Estonia paints in public

Artnet reports that Merike Estna, representing Estonia at the Venice Biennale, will paint daily in public view for the duration of the exhibition. (news.artnet.com)

Estonia’s pavilion at the 2026 Venice Biennale will stay unfinished on opening day because Merike Estna plans to paint it in public every day of the show. (e-flux.com) Estna’s exhibition, *The House of Leaking Sky*, runs May 9 to November 22, 2026, at the Estonian Pavilion in Venice, with previews beginning May 6. Curator Natalia Sielewicz is organizing the project for Estonia’s official national presentation. (labiennale.org) (e-flux.com) The work starts with a blank canvas and poured paint on the floor, then grows through daily sessions in front of visitors. By the end of the Biennale, the paintings are meant to join into one work across 22 canvases measuring about 22 by 6 meters. (e-flux.com) That setup turns painting into a durational performance, with the artist’s labor visible for six months instead of hidden in a studio before the opening. Estonia’s own pavilion materials describe the project as placing painting at the intersection of performance and social questions. (e-flux.com) (cca.ee) The pavilion also folds domestic space into the exhibition. Estna will live in Venice with her family during the Biennale, and the project text says motherhood and care are part of the work’s conceptual structure. (e-flux.com) Estonia is building the pavilion around that process rather than around a finished object. The floor will be covered with 25,000 glazed tiles, and the exhibition architecture by studio D_P_S is designed to adapt to Estna’s evolving painting. (news.err.ee) (e-flux.com) Estna, born in 1980, lives and works in Tallinn and Mexico City and studied at the Estonian Academy of Arts and Goldsmiths, University of London.
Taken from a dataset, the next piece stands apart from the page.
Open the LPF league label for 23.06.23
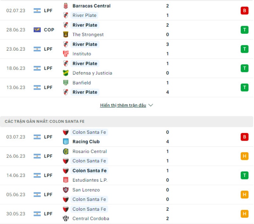This screenshot has height=224, width=254. (x=48, y=49)
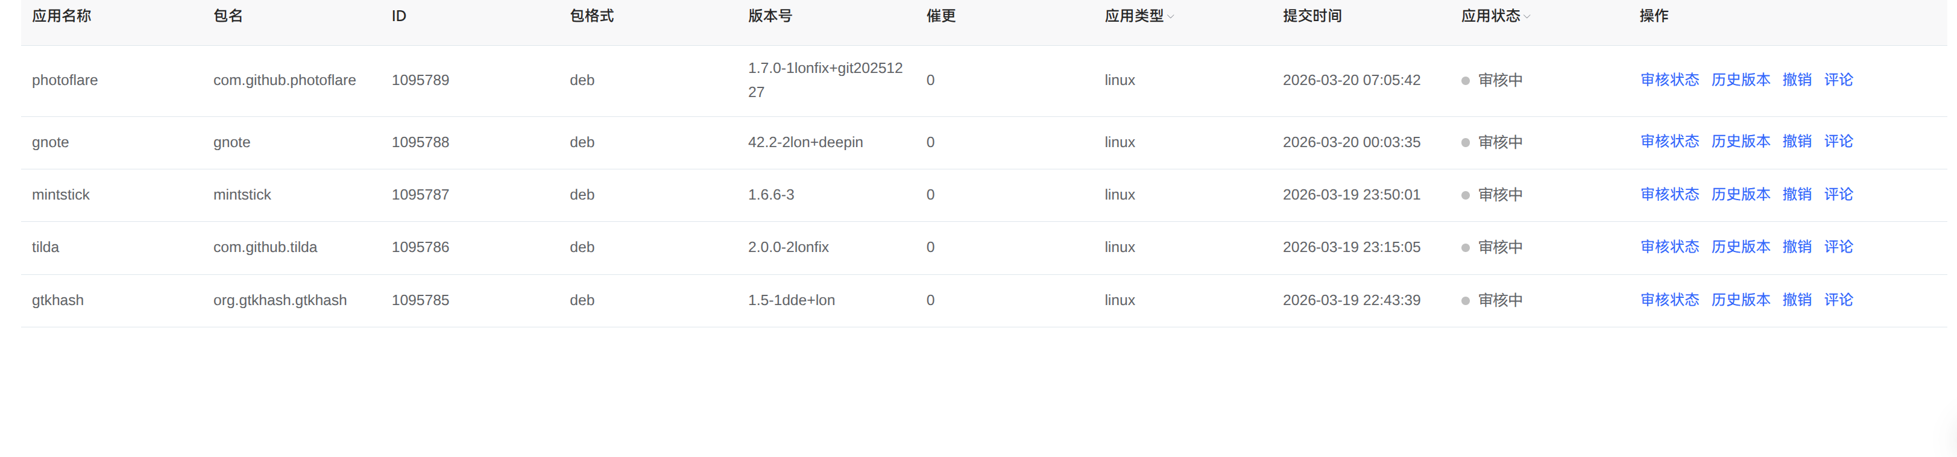Open 历史版本 for photoflare
This screenshot has width=1957, height=457.
pyautogui.click(x=1740, y=80)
The Estonian Centre for Contemporary Art selected her after an open call that drew 25 submissions. (cca.ee) This is Estonia’s 15th appearance at the International Art Exhibition in Venice since it began participating in 1997. The Biennale itself, titled *In Minor Keys*, is the 61st edition of the exhibition. (cca.ee) (labiennale.org) By November, visitors to the Estonian pavilion will have seen not just the finished painting, but the full record of how it was made, one public workday at a time. (e-flux.com)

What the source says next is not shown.